The xx do things differently: a four-piece at the time of recording (keyboardist Baria Qureshi has since left), the xx prize a sense of space in their songs. There are moments of silence in the middle of a song, while the heaviest the album gets is with a combination of throbbing bass, quietly interweaving guitars, gently pulsing syncopated beats and breathy vocals (as on 'Intro' - recently ubiquitous as a TV sports event theme - and the fantastic 'Islands'). This sparseness works brilliantly - xx is great for a relaxed listen or as furniture music, but turn up the volume on decent headphones and the subtle touches come out of the woodwork.

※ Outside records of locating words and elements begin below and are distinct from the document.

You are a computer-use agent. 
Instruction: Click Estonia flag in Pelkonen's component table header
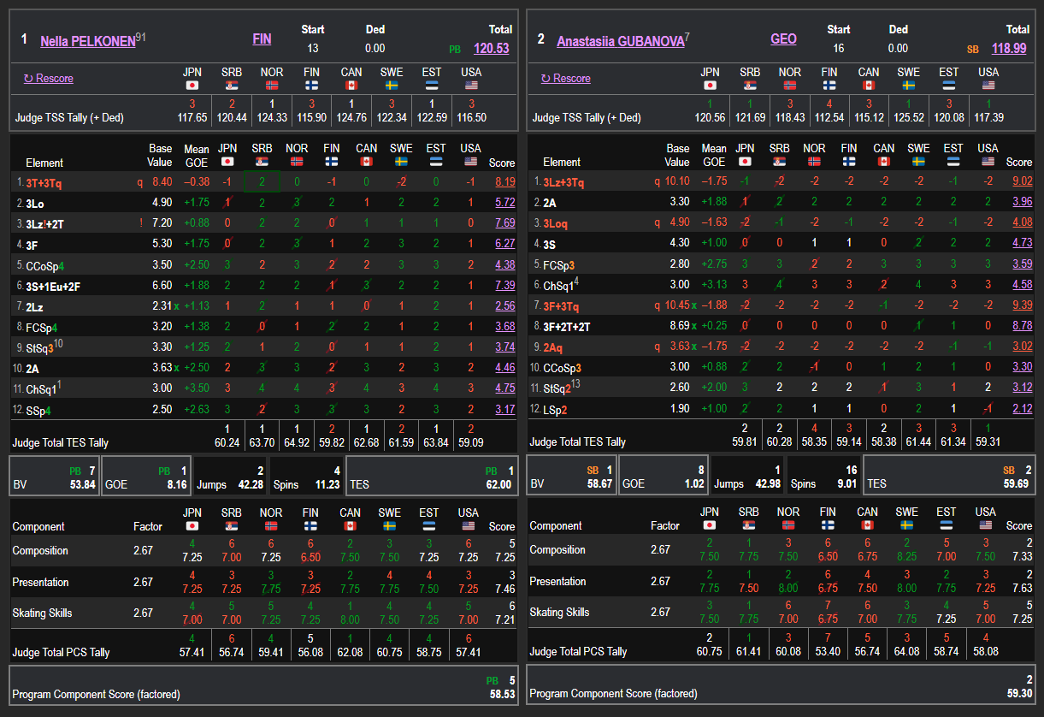pyautogui.click(x=429, y=526)
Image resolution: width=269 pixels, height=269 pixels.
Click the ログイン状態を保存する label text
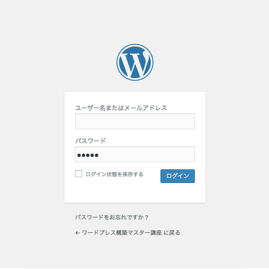click(x=114, y=174)
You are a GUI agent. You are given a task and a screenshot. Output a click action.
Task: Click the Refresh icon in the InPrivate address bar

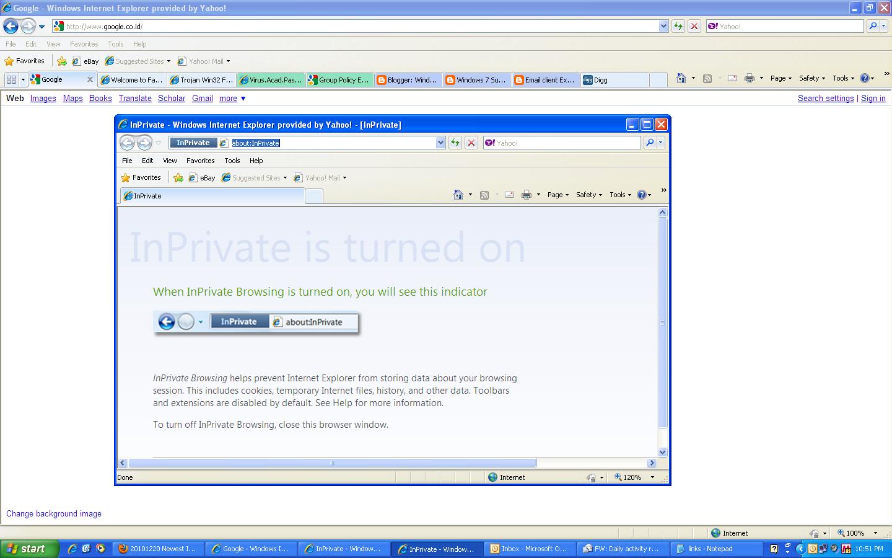[455, 143]
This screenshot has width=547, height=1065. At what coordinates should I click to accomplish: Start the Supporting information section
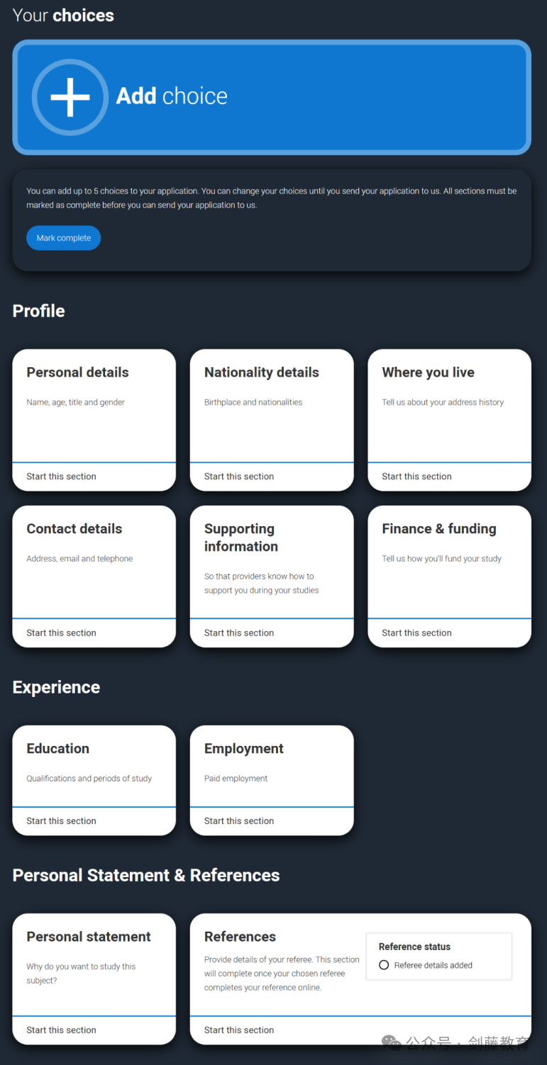tap(239, 633)
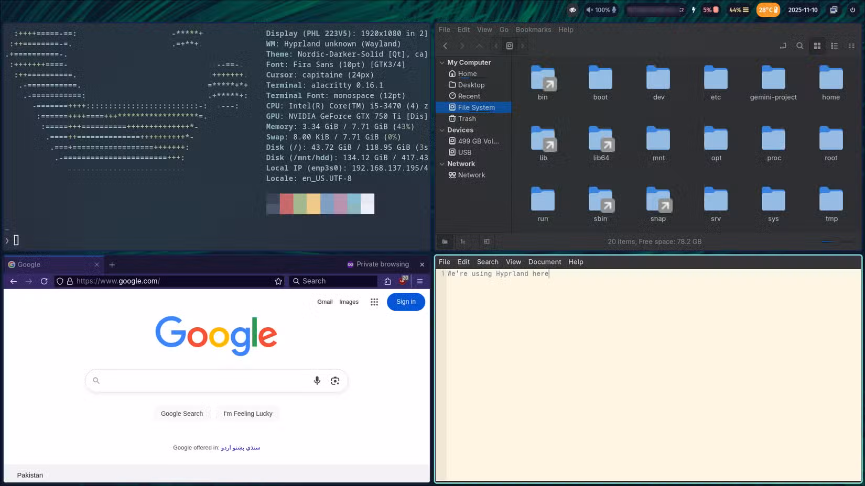The image size is (865, 486).
Task: Collapse the Devices section
Action: tap(442, 130)
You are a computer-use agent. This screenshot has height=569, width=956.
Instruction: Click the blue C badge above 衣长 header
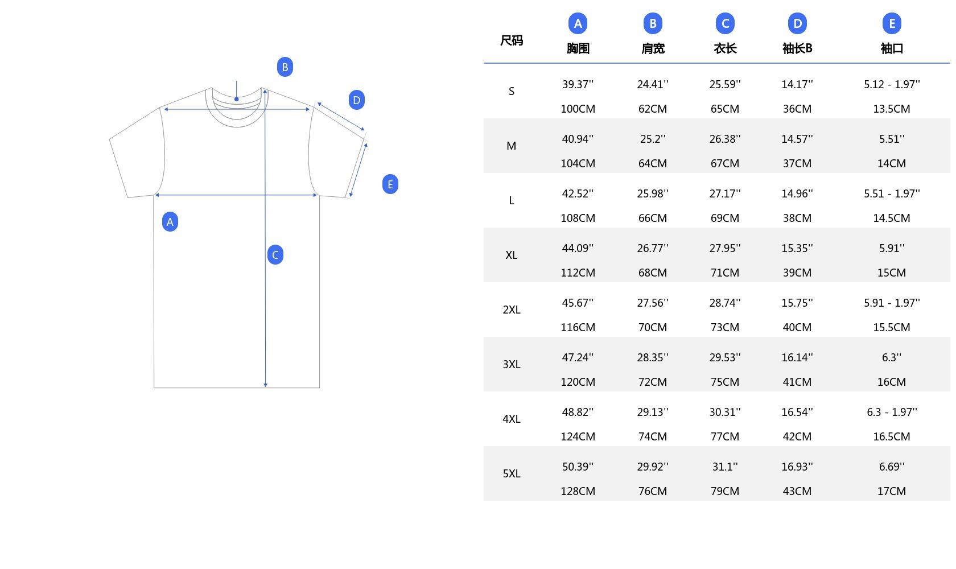(725, 24)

Despite their youth, the xx are a perfectly attuned band - they work together with their talents that fit together perfectly. Oliver Sim's bass never dominates, but finds moments to be funky and moments to back off, moments to be in sync with the guitar and moments to syncopate. His vocals aren't strong in the traditional sense, but fit the lyrical atmosphere (primarily the uncertainties of young love) perfectly when paired with those of Romy Madley-Croft, whose light guitar work is excellent ('Night time'). The musical atmosphere and beats are largely the work of young production wunderkind Jamie xx - always supporting and occasionally driving the songs, but never dominating them.

In short, xx is a refreshing listen, and a compelling one too.